The current DNS configuration generator is also discussed and whether certain aspects (i.e. CVS or PL/SQL used for ipv6 records) could be improved to reduce the time it takes to run. Although the configuration generation could be run more often, a limiting factor is the impact on performance and time required by the master DNS server and the DNS protocol (AXFR operations) to transfer the full zones updated to all secondary servers (up to 1.2 GB per update).

Some ideas are discussed to reduce the risks on operation:

- Initiate the changes with the dynamic zones in the internal view while keeping static the external view of CERN's domains.

- Gradually deploy dynamic zones starting with the LCG servers and move to other infrastructures once the full system (config generator and middleware) is 'mature'.

There is a common agreement that a fast DNS update would improve the user experience not only for the cloud but for all CERN users and processes depending on DNS.

It's pointed out that DHCP will become the bottleneck for fast provisioning as the configuration is statically generated every few minutes. To overcome this limitation today, the Cloud team run a DHCPv4 service on the hypervisors so VMs can be booted just after their creation in LANDB. They would be happy to stop this service if a fast provisioning was made available for DHCP. The middleware for DNS could be used as a model to feed dynamically DHCP information once KEA is production.

CS will continue internal discussions on the project and, when agreed by all teams, will produce the documentation, and share it with CD colleagues, for its review by the Architecture Review Board.

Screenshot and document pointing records
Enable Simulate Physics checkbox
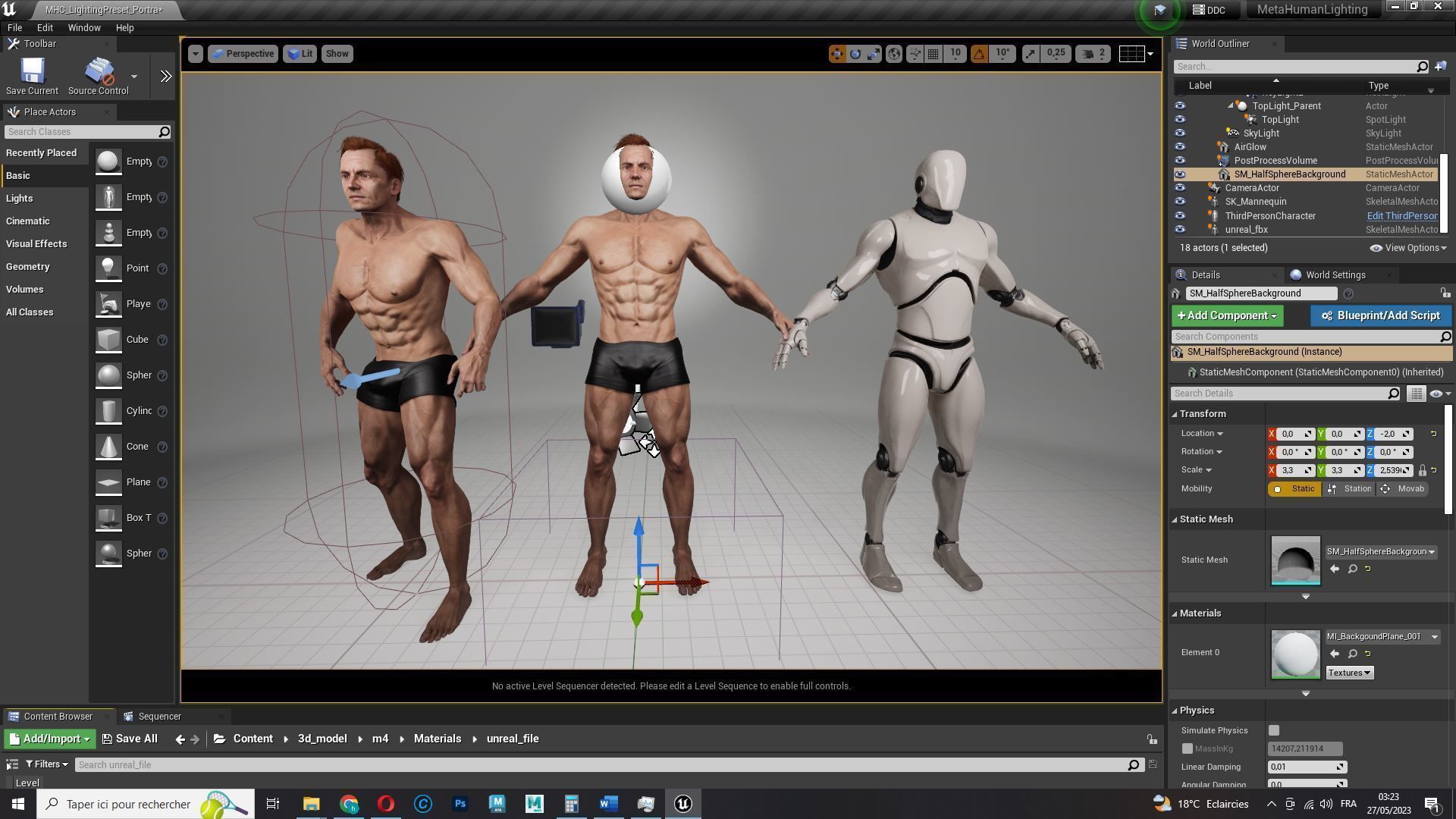Screen dimensions: 1456x819 point(1274,730)
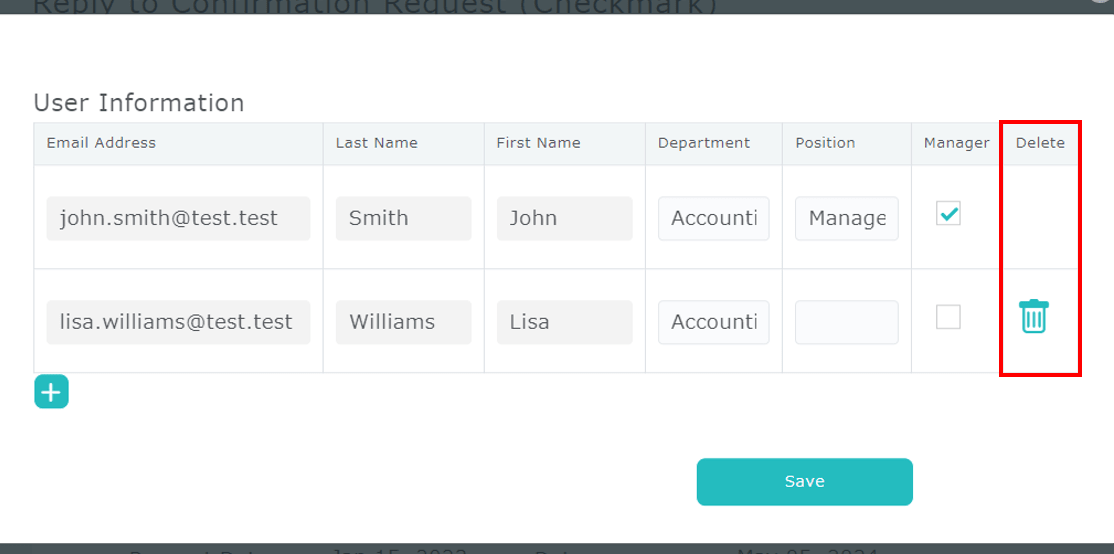The width and height of the screenshot is (1114, 554).
Task: Select the Williams last name field
Action: tap(403, 322)
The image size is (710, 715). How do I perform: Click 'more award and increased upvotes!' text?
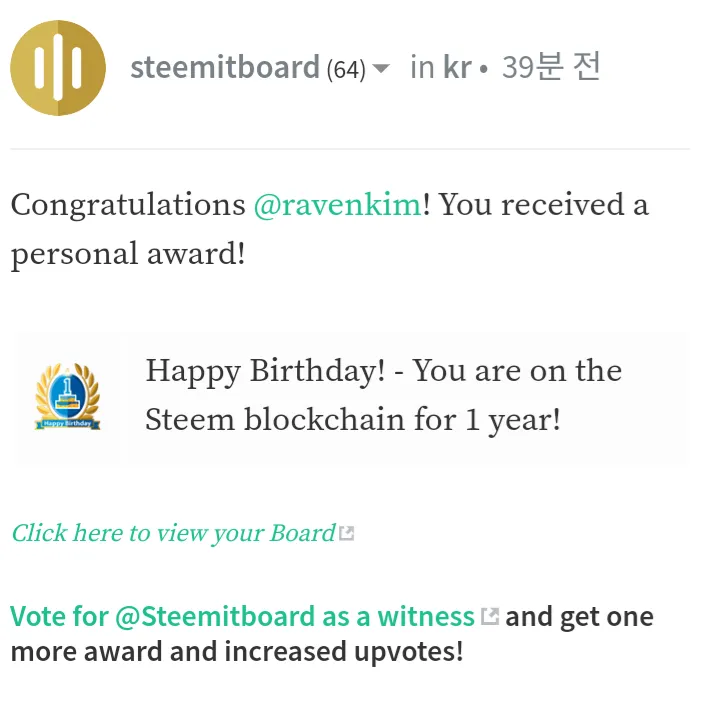coord(237,652)
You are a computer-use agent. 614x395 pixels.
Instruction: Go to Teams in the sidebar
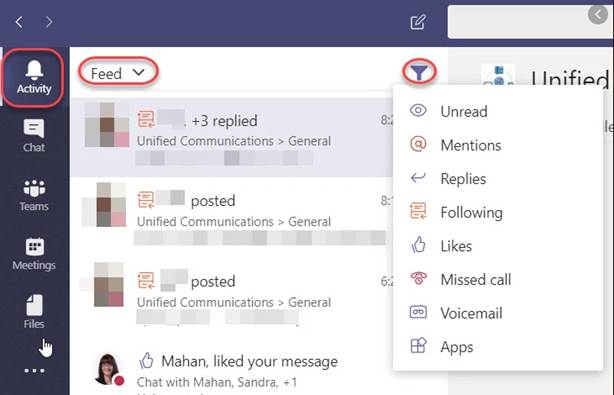point(34,195)
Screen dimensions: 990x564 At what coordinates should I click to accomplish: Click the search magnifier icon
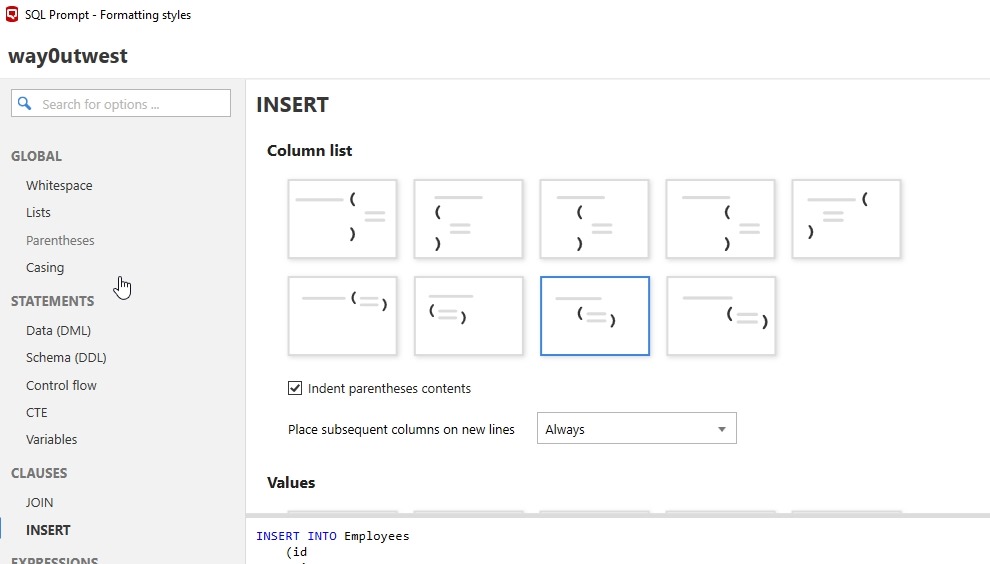[x=25, y=104]
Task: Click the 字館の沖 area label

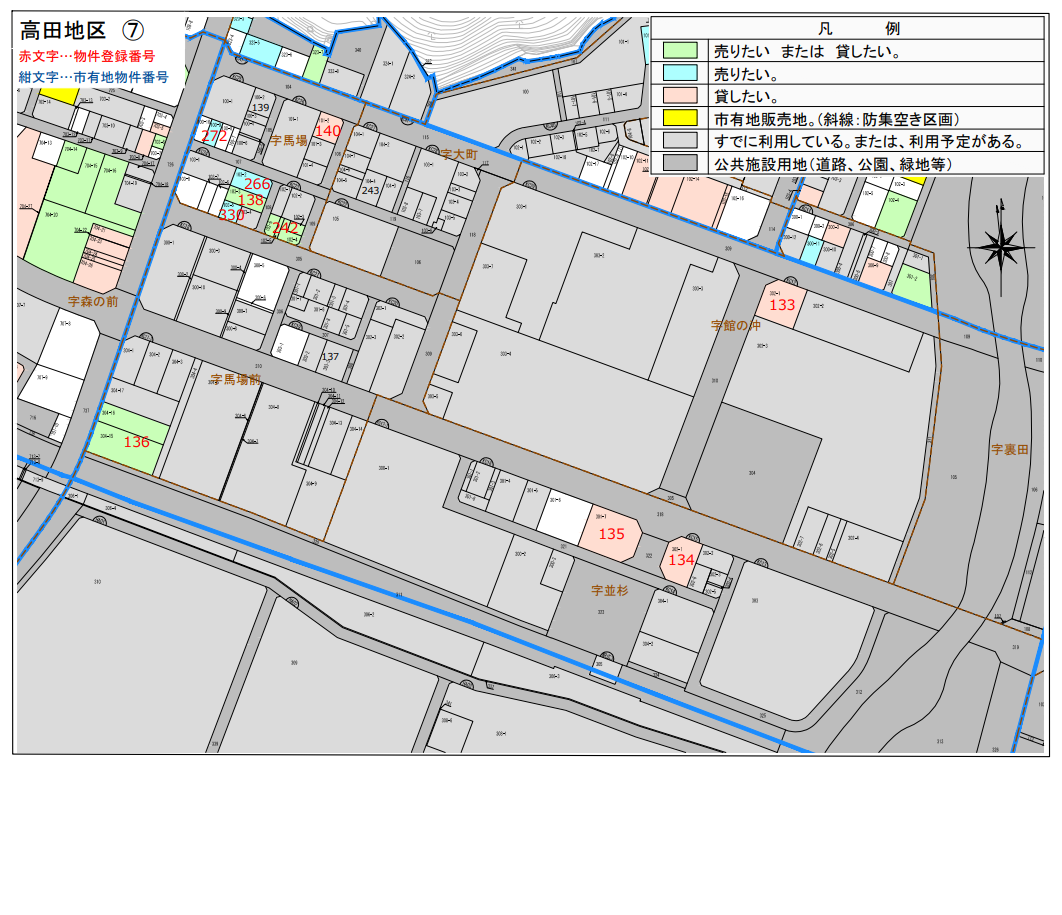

* **Exercises to complete**:
a) Answer these from the DNS notes:
(i) Up to how much data per update can transferring the full zones to the secondary servers involve?
(ii) With which servers would the gradual deployment of dynamic zones start?
(iii) What service does the Cloud team run on the hypervisors?
b) Please reproduce everything in the DNS notes from "- Initiate the" down to "middleware) is 'mature'.".

* **Results in order**:
a)
(i) Up to 1.2 GB per update.
(ii) The LCG servers.
(iii) A DHCPv4 service.

b)
- Initiate the changes with the dynamic zones in the internal view while keeping static the external view of CERN's domains.

- Gradually deploy dynamic zones starting with the LCG servers and move to other infrastructures once the full system (config generator and middleware) is 'mature'.